**PROVIDED PASSAGE**
======
WATCH ABOVE: Former Vancouver Canucks player Gino Odjick has posted an open letter to fans, saying he has a rare terminal disease and has just months, possibly weeks, to live.
He’s a Vancouver Canucks legend remembered as an enforcer for the team. But former hockey player Gino Odjick says he’s now in for the “biggest fight of his life.”
Two months ago, he was diagnosed with a rare terminal disease called AL amyloidosis. Doctors have told the 43-year-old he may have only weeks to live.
“I’m telling you about this now because news is beginning to leak out and I wanted you to hear it from me,” Odjick wrote in a letter published Thursday night on the Canucks website.
“I also want you to know that my spirit is strong even if my body isn’t. I’m going to use all of my time to be with my kids and everyone I love.”
Odjick said he first noticed something was wrong when he grew short of breath. He went to hospital, and within 48 hours, he was handed the tragic news.
Substances called amyloid proteins – produced by cells in your bone marrow – build up in your organs and deposit in tissue or organs. The proteins are very sticky and take hold on your organs causing serious damage.
The disease can affect different organs in different patients, but it typically occurs in the heart, kidneys, liver, spleen, or gastrointestinal tract.
“It’s causing abnormal protein to be produced and deposits are being formed on my heart. It’s hardening my heart and my doctors aren’t sure how long I have to live,” Odjick said.
“Initially they thought years, but now they think it could be a lot less. I could be down to months or even weeks,” he said.
Amyloidosis Foundation says AL amyloidosis is a rare disease with only 1,200 to 3,200 new cases reported each year in the United States. Delgado said it affects about five to 10 people per million per year. And typically, its victims are 45 to 70 years old.
The tricky part about this disease is that its symptoms are too generic.
“It’s very difficult to recognize because it usually affects multiple organs so there can be a long range of symptoms that are non-specific, like tiredness and weight loss,” Delgado told Global News.
Because the warning signs aren’t caught early on, most people head to specialists too late in the course of the disease.
“There’s not much to offer in some of these patients. But if it’s detected in the early stages, the prognosis is relatively good,” Delgado explained.
======
**TASKS TO PERFORM**
1: Return the part of the article on Gino Odjick's illness from "The disease can" up to and including "or gastrointestinal tract.", copied word for word.
2: In the article on Gino Odjick's illness, what first made Odjick notice something was wrong?

**RECORDED INFORMATION**
======
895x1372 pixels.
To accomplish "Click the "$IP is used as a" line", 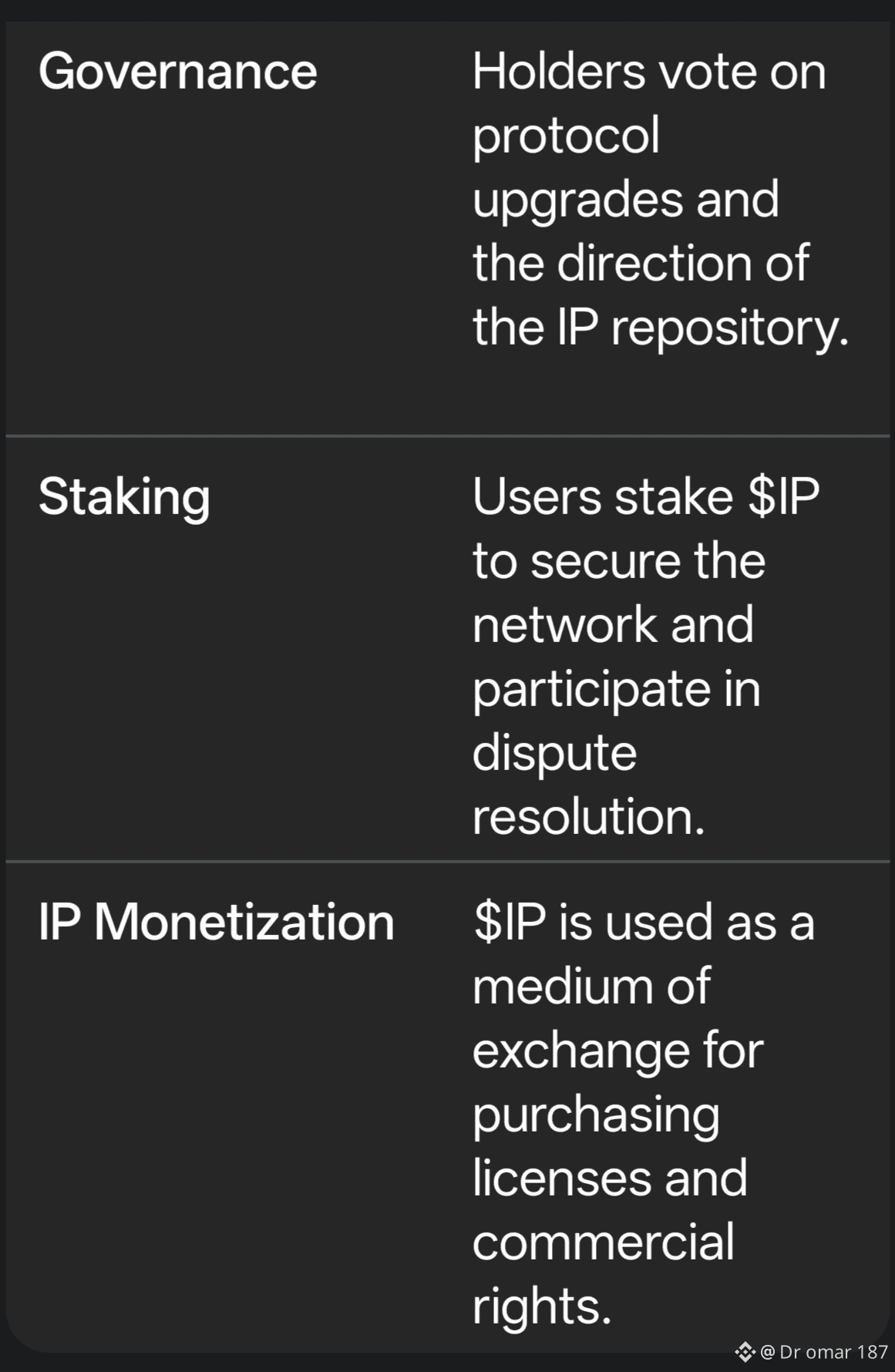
======
**ANSWERS**
1:
The disease can affect different organs in different patients, but it typically occurs in the heart, kidneys, liver, spleen, or gastrointestinal tract.

2: He grew short of breath.